İlk çağlardan beri insanlar zaman zaman hissettikleri korkudan, bilinmezlikten ve çaresizlikten dolayı, mantıklı bir açıklaması ve gerçeklik payı olmayan olaylara inanırlar. Merdivenin altından geçmenin ve ayna kırmanın uğursuzluk getireceği, köpek ulumasının ölüme işaret etmesi, bir kişinin önüne tavşan ya da kara kedi çıkmasının uğursuzluk olduğu gibi mantıksal bir temele dayanmayan dilden dile, kulaktan kulağa yayılarak inandırıcılık kazanmış bu inançlara batıl inançlar denir.
Batıl inançların hemen hepsinin insanların kendisi tarafından uydurulmuş olmalarına karşın insanlar batıl inançların etkisi altındalar. Mantıksal bir dayanağı olmamasına rağmen bu inançların bazılarının nereden geldiği hakkında hikayeler var. Mesela 13 sayısını örnek olarak alalım. 13 sayısının uğursuz olduğuna inanılır ve hatta bazı insanların bu sayıya karşı ciddi korkuları vardır. Bu inanç mitolojik tanrıların yaşadığı çağlar
a kadar dayanmaktadır. Bu sayının kötü ününün başlamasını sağlayan olay ise ışık ve güzellik tanrısı Balder verdiği ziyafete 12 kişi davet etmesi ancak yalan ve hilelerin tanrısı Loki zorla 13. kişi olarak katılması ve bunun için tartışırlarken Loki Balder’i öldürmesidir. Tabi böyle ağızdan ağıza gelmiş gerçekliğine dair kanıt bulundurmayan bir hikayeden dolayı bir sayının tamamen uğursuzluk getirdiğine inanmak saçmalıktan başka bir şey değildir. Fakat zaten batıl inançlar sadece bir hadiseye dayanmıyorlar. Ay’a gitmeye çalışan ekiplerden sadece Apollo 13’ün başarısız olması, darağacına giden yolda 13 basamak olması gibi gibi tekrarlanan tesadüfler batıl inançları inandırıcı yapıyorlar. Tesadüfler diyorum çünkü eğer 13 sayısının uğursuz olduğuna inanılmasaydı kimse bu meşum olaylardaki 13 sayısını görüp suçu ona yüklemeyecekti. Bu da insanların batıl inançlara her ne kadar bir nedene dayanmasa ve bazen absürt gelse de bu kadar inanmalarının sebebinin korkularını bir olaya bağlama, başlarına gelen olumsuzluklara neden yaratma isteğinin mantıklarına ağır basmasından dolayı kaynaklandığı gibi bir yorum yapabilmemizi sağlıyor.

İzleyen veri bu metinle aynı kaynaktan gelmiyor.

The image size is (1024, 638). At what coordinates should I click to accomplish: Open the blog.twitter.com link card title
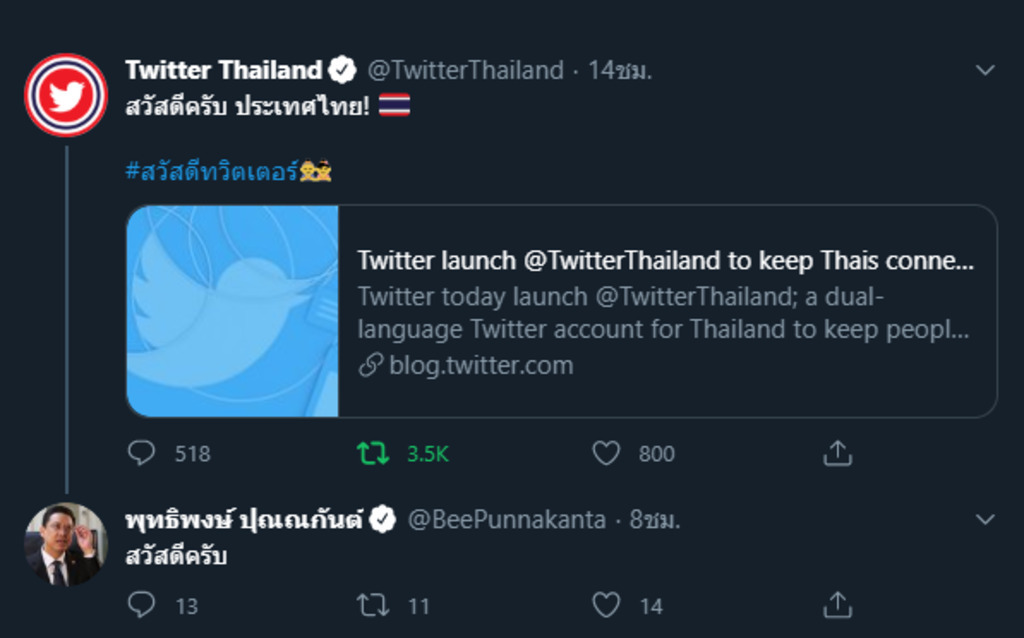pos(665,261)
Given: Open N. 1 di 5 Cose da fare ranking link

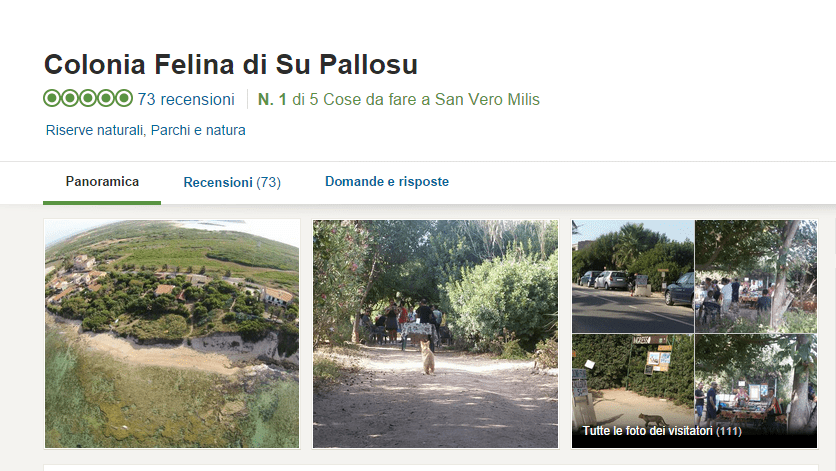Looking at the screenshot, I should (398, 99).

Bir nedene dayanmasa da dediğimiz gibi inanç insanlara belirli bir huzur ve rahatlık sağlıyor. Ayrıca fazlaya kaçılmadığı sürece inancın zarardan çok yararı vardır. Takıntı yapılmadığı sürece 13 sayısının uğursuzluk getirdiğine inanılmasının hemen hemen hiçbir zararı yoktur. Batıl inançlar da sadece insan ruhunu rahatlattığı onlara bir neden sunduğu için bu kadar popülerdirler. Farklı kültürlerdeki batıl inançların birbirinden farklı olması da bu batıl inançların bir yönden kültürel miras olduğunu gösteriyor.
Bilimin aksine inançları nedene bağlayamayız bu yüzden batıl inançlar çok eskiden beri olay konusu olmuş ve insanlar inanmayı sürdürdükçe olmaya devam edeceklerdir. Gerçekten tesadüf mü yoksa gerçek mi olduğu ise ne kadar inandığınıza göre değişir.